Breakingviews

Urge realizar una purga en China

El juicio a Bo Xilai ha arrojado luz sobre las travesuras de la sobretitulada élite china. Este caso recuerda al del empresario ruso Mikhail Khodorkovsky hace ocho años. El riesgo para el régimen es que Bo, como el encarcelado magnate ruso del petróleo, se convierta en una encarnación de los fallos del sistema.

Bo no puede ser absuelto. Al igual que en el juicio de Khodorkovsky, el veredicto está predeterminado, ya que los gobernantes han decidido posicionarse. El oligarca ruso había desafiado abiertamente al primer ministro Vladimir Putin por la corrupción en Rusia antes de ser arrestado en 2003, la política populista de Bo desafió el culto del régimen a la lucha contra la personalidad. China también tiene menos que perder.
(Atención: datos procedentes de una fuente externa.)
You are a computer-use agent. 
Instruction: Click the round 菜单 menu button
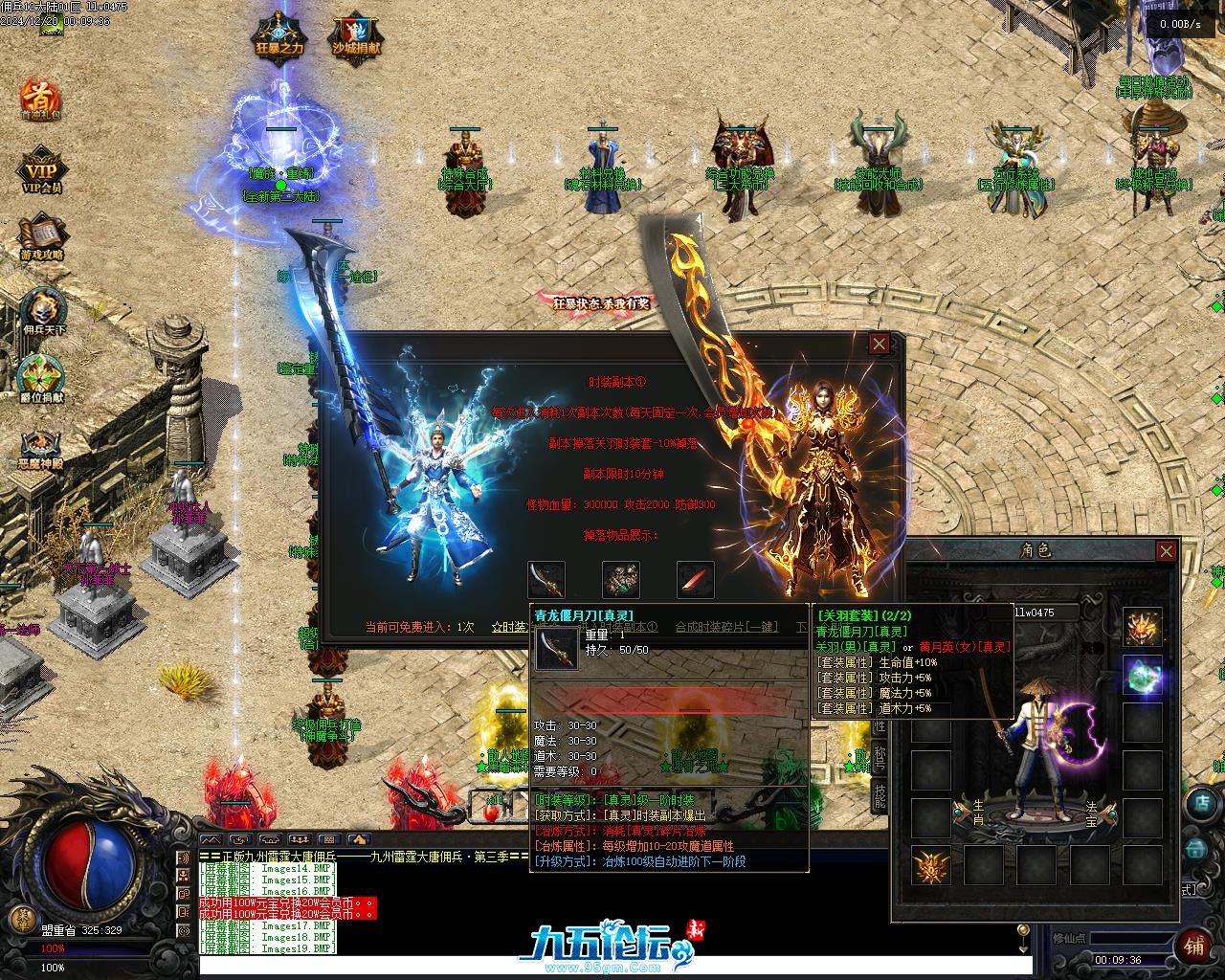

Los inversores extranjeros se estremecieron ante la expropiación de la petrolera de Khodorkovsky, Yukos, pero Bo encontrará pocos seguidores en el exterior.
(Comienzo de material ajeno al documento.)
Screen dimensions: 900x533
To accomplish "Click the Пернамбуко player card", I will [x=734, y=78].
La gran pregunta es si Bo podría reaparecer en la escena política. También en eso, China tiene una ventaja sobre Rusia. Bolsillos de la federación por la libertad de expresión han permitido a Khodorkovsky mantener un diálogo con los medios de comunicación. En China, los presos políticos pueden desaparecer de la vista pública. Además Bo tiene 64 años, catorce más que Khodorkovsky.

La relevancia de Bo en el futuro depende de la capacidad de los nuevos líderes de China para cumplir con su promesa de hacer que las circunstancias de los ciudadanos mejoren. Los problemas actuales de Rusia indican que Putin ha perdido esa oportunidad. Si los gobernantes no consiguen que los ciudadanos prosperen, tal vez la historia de Bo no termine con su inminente veredicto de culpabilidad.